El sistema fue claro: “oficina asignada aleatoriamente”. Pero Felipe seguía convencido de que todo —incluida la ubicación geográfica— era culpa mía.
Eran las nueve y media y el sol en Caucagua no quemaba, hervía. Juancito y yo nos bajamos del carro directo a una caldera invisible. Las doce personas en el porche parecían sobrevivientes de un apocalipsis solar. Me paré tras una señora que esperaba en la mitad de la calle, buscando las sombras con desesperación digna.
Cuando Felipe reapareció, parecía un personaje de telenovela venezolana en pleno clímax. Sudoroso, furibundo, casi poético:
—¡Sólo a ti se te ocurre pedir la cita del pasaporte en Caucagua! ¡En Los Teques había sombra, aire, civilización!
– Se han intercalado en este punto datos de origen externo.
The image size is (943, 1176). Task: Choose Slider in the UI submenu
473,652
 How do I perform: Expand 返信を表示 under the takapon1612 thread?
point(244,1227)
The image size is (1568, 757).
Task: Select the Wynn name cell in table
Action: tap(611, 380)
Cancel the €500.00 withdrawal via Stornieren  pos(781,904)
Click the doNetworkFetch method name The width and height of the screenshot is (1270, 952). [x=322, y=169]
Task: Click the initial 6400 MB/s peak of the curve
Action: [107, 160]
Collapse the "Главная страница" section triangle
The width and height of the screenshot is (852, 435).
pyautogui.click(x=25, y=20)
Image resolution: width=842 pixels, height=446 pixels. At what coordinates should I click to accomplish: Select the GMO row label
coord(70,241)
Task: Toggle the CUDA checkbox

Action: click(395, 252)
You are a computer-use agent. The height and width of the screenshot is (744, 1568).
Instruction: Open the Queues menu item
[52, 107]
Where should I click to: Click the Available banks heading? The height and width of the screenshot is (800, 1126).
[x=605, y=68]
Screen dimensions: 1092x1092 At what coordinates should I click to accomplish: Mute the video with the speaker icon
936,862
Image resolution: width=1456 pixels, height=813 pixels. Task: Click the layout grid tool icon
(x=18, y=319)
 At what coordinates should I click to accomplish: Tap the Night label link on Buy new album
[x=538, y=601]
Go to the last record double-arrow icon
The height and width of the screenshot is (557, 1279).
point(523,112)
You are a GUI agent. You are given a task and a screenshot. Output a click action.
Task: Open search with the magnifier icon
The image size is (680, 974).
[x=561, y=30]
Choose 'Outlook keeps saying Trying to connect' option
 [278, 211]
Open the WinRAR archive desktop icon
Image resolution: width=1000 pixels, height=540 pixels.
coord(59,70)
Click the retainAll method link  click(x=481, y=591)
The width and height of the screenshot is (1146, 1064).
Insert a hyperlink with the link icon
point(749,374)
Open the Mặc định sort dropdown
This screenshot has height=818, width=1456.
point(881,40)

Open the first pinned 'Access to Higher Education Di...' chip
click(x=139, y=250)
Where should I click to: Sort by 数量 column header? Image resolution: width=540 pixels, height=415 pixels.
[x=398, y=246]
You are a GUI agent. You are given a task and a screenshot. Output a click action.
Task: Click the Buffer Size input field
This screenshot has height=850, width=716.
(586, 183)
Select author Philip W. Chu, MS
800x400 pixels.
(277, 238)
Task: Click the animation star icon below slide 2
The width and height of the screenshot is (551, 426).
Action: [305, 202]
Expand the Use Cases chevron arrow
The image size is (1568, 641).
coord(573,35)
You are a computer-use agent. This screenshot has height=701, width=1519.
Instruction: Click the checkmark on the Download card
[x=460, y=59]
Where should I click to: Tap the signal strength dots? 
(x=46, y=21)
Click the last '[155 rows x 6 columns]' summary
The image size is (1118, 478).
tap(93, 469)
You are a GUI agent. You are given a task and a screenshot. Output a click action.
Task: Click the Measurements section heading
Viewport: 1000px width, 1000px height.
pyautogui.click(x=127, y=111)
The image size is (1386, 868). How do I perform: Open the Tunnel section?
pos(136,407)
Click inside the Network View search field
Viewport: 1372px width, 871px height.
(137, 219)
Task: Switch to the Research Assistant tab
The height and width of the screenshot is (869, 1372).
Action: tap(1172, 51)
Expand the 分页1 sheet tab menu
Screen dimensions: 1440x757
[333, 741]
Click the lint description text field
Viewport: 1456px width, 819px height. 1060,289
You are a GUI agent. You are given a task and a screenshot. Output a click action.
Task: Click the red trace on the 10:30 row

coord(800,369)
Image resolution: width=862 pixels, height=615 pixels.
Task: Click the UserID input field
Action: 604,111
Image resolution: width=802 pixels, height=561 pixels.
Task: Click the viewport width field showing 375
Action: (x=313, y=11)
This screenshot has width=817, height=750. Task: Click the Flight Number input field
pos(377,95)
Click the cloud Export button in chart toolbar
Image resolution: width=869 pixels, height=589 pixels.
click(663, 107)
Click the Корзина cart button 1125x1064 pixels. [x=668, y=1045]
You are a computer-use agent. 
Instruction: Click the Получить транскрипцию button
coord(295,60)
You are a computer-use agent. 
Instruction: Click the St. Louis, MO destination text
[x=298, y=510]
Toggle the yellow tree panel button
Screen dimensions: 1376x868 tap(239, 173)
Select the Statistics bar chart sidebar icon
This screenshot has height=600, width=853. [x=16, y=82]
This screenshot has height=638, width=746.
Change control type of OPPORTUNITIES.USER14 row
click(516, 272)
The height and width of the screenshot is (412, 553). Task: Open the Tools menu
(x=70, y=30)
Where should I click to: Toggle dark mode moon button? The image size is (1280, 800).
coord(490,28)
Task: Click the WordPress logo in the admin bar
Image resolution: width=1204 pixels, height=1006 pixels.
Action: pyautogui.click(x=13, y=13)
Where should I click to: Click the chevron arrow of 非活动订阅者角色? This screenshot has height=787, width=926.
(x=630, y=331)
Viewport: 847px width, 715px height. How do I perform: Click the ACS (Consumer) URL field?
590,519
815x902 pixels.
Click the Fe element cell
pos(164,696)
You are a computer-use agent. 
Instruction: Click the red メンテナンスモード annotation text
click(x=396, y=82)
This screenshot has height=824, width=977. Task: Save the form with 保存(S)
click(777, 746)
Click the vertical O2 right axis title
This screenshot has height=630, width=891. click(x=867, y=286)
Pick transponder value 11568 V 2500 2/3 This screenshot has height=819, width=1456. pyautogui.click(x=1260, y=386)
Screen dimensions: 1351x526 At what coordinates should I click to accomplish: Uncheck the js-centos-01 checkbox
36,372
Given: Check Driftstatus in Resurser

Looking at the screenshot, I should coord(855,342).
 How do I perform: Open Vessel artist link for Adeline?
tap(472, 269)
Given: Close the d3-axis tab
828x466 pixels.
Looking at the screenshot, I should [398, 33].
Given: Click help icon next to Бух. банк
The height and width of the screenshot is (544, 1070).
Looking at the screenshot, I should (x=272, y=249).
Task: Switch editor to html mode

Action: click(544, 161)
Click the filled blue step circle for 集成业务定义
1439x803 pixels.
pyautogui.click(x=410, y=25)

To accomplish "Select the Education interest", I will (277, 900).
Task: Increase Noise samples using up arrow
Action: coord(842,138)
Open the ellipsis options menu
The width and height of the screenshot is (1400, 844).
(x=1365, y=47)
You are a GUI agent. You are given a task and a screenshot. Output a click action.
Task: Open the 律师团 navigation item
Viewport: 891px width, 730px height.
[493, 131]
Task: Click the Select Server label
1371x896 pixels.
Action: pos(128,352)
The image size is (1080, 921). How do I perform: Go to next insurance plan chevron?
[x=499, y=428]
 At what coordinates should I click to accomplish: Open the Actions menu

Respiré hondo. Conté mentalmente hasta tres, como enseñan en los talleres de control de ira, y exploté justo en el cuatro:
—¡Si eres tan perfecto y diligente, ¿por qué no lo hiciste tú?! ¡Al menos yo hice algo!
Alrededor, todos fingieron no escuchar. Pero los ojos hablaban.
Yo sabía que había perdido. No la cita. La compostura.
Y recordé esa frase que una vez leí:
“Nunca discutas con un imbécil, te hará descender a su nivel… y allí, te ganará por experiencia.”